EROAD moves into profit in record year of growth

5 MinutesBy NZ Trucking magazineMay 18, 2018

EROAD Limited has reported record growth of total contracted units in both Australia and New Zealand and North American markets of 61.5%, revenue of $51.5 million, EBITDA of $15.0 million and net profit after tax of $0.2 million.

Strong growth in the ANZ business has been driven by increased penetration in light vehicle fleets and continued focus on health and safety.

In New Zealand EROAD continued expansion into light commercial vehicles and existing customer fleets, including some of its major enterprise customers. EROAD rounded out its portfolio of health and safety products with new driver and vehicle safety features to support record growth, and introduced charging for the new features.

“We have continued to strengthen our leading position in Australia and New Zealand; with sales in the second half of the year surpassing our previous sales record in the first half of the year,” said chief executive officer Steven Newman.

The company continued to build on its track record of innovation and disruption, with the first tethered in-cab ELD solution to be registered with the FMCSA (Federal Motor Carriers Safety Administration) and the first independently verified ELD to be launched to the North American market. The quality of its ELD development was recognised in New Zealand where it won Project of the Year at the Project Management Institute of NZ (PMINZ) Awards.

The company‘s business in ANZ recorded four consecutive record sales quarters.

EROAD continued to increase its share of RUC in New Zealand, collecting 42% of all heavy vehicle RUC, up from 38% in 2017, and 81% of all eRUC (electronic RUC). In June 2017, a major milestone was reached, with eRUC payments in New Zealand overtaking paper RUC payments for the first time. At the end of Fy18 EROAD had collected $1.9 billion in RUC since it began offering its services to customers.

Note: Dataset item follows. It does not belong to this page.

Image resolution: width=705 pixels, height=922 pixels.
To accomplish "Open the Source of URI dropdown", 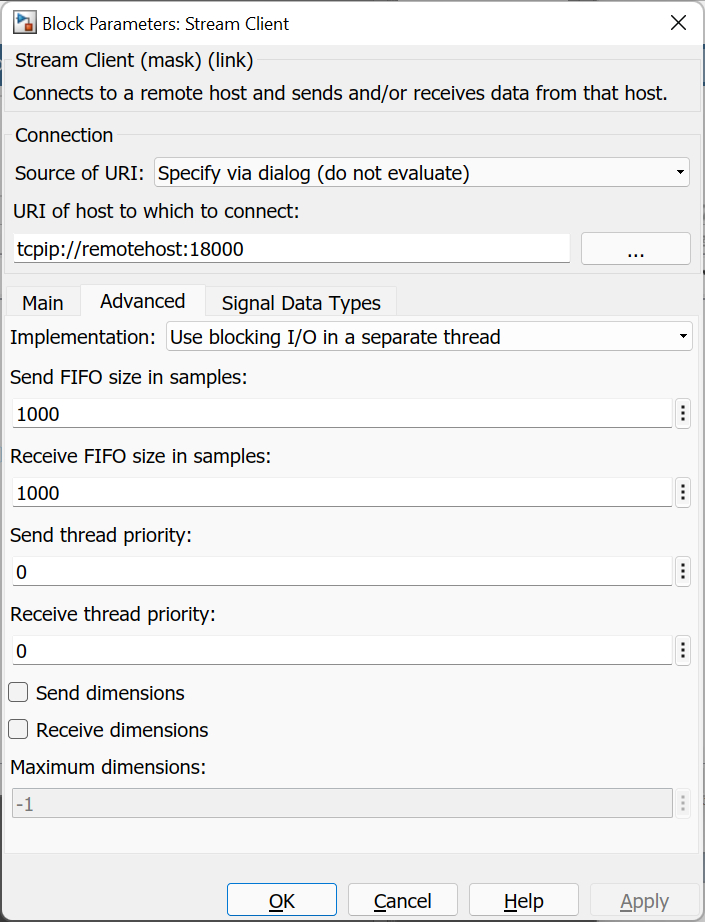I will click(x=678, y=172).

An additional 7,863 units were added in ANZ in the first half of FY18, a record that was surpassed in the second half of the year, with a further 10,041 units added. These 17,904 additional units in ANZ amounted to 42.7% annual growth in what is still a growing market.

A key driver for growth in ANZ was increased penetration into key enterprise fleets, many of which followed up installation of EROAD in their heavy vehicles with light vehicles to meet health and safety obligations.

“Our focus on solving complex problems for our customers applies to light as well as heavy vehicles,” Newman said. “Both are subject to the same health and safety requirements, and are discovering that preventative safety is key to improving road safety and compliance – as well as reducing costs.”

The majority of sales in Australia continued to be mainly New Zealand customers with Australian operations. EROAD‘s Australian solution continued to focus on health and safety and fleet management requirements. In December the Australian Federal Government announced a heavy vehicle charging pilot in response to the potential rapid adoption of electric vehicles in the freight sector. EROAD is well positioned to support and participate in this trial, drawing on its experience with road charging pilot programmes in Oregon and California.

Newman said the company expected continued solid growth in its New Zealand business, with further adoption of telematics by light commercial fleets to meet health and safety requirements, and customers continuing to upgrade from Ehubo1 (its first-generation in-vehicle hardware device) to Ehubo2. He said signs were promising in Australia that more significant opportunities were on the way, particularly with changes to chain of responsibility laws due to be introduced in FY19.